In tribute to Nancy Farr (03/21/1943 - 07/14/2010)
Cancer. The mere mention of the word strikes fear in the heart of all who hear it, for it doesn't fight fair. It doesn't work its dirty magic in the open, but rather attacks quietly. It begins by stealing our health, but so incrementally that it often goes unnoticed . . . for a while. Then, once discovered, it steals our innocence. Our life becomes about the fight . . . and the fear of losing the fight. And, as we fight, it steals even more of our health, for as we poison our enemy, we poison ourselves. It steals our vitality; it steals our strength. And still we fight! For to give in to such an insidious attacker is not an option!
A month ago tomorrow, my mother-in-law lost her war with this thief. Some might find it odd, I suppose, that the loss of a woman I spent less than a week of my life with would leave such a hole in my heart. She had been my MIL for nearly nine years before we even met. A bit odd, I admit, but living over 1,000 miles apart, perhaps less so . . .
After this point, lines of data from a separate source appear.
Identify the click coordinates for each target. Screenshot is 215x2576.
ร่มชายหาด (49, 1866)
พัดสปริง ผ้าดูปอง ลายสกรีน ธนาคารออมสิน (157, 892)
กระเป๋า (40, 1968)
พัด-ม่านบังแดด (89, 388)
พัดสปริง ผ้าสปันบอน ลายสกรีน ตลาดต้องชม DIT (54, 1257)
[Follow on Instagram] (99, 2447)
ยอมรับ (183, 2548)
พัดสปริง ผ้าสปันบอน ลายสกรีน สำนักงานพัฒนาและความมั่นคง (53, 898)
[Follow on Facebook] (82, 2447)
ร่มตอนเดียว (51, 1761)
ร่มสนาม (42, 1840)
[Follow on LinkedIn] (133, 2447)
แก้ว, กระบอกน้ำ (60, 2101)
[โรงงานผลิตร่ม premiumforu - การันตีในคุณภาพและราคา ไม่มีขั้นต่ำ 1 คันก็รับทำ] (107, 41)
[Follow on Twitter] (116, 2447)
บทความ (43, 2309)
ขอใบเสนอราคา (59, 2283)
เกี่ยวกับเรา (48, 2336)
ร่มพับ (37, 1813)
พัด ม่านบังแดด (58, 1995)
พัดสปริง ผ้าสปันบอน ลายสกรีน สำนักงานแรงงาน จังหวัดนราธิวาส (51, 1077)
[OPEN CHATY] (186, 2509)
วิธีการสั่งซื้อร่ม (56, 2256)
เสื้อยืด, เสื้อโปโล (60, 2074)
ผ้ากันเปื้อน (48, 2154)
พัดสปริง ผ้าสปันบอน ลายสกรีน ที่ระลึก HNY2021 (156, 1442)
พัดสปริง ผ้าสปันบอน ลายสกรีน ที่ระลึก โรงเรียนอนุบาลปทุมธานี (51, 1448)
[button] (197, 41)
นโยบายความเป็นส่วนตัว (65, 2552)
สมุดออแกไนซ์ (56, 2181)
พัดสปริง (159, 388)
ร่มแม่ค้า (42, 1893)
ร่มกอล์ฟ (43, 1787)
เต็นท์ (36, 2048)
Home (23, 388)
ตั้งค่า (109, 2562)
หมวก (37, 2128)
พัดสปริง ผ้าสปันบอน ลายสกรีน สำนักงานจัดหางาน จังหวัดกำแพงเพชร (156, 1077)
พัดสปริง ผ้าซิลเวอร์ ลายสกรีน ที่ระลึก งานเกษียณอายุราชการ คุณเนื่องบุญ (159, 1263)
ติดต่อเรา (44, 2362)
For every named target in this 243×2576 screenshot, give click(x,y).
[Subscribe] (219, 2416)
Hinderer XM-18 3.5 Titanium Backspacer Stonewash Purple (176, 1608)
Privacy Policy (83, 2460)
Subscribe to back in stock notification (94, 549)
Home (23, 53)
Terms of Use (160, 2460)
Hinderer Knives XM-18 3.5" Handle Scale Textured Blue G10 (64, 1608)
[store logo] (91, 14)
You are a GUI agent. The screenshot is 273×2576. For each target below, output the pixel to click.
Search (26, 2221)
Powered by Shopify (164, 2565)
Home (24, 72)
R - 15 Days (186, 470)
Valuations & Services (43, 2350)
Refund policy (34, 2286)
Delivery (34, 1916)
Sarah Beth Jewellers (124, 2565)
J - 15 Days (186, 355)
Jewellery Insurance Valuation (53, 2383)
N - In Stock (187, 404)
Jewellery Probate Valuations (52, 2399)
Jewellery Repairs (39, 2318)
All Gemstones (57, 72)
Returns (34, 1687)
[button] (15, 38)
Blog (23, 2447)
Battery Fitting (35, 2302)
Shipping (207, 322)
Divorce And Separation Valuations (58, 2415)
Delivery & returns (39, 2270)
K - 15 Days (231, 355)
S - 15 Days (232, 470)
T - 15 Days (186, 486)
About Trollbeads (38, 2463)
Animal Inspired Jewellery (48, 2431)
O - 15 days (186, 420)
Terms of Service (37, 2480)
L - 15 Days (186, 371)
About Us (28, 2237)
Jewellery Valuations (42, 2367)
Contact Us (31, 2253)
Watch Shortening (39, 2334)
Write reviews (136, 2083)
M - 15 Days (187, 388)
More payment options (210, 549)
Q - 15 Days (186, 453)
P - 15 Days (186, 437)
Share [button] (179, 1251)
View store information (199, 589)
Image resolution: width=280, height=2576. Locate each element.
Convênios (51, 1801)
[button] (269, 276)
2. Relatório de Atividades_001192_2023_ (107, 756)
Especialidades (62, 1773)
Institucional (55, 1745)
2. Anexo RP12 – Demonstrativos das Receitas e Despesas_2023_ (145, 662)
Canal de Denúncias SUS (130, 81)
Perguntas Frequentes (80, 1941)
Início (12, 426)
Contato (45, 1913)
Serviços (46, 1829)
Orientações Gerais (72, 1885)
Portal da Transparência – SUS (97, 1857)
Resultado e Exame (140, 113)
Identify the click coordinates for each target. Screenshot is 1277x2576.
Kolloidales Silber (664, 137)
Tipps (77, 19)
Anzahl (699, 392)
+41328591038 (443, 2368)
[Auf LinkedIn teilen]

She began her battle with breast cancer some time ago. The prognosis looked good for a while. Sometimes you win some battles. Then came the further diagnosis of bone cancer . . . This apparently is a fairly common occurrence after breast cancer, and is a prime example of the unfairness with which cancer strikes. If it can't win on one front, it will find another way to sneak past your fortress. Still, the fight continued.
Ron, Aaron and I went "home" for a visit at the end of May. I spent a great deal of time while we were there with my MIL. For me, she never made me feel like she was trying to get to know me, but rather, I felt like we'd known one another for years. We sat and talked and visited, as if we'd sat down together hundreds of times before. She slowly built a relationship with Aaron, accepting that you can't push a toddler too fast to love you, even if you are his grandmother! And, before long, he was interacting with his Gramma Farr like an old playmate. It was a beautiful visit, that I will always hold dear.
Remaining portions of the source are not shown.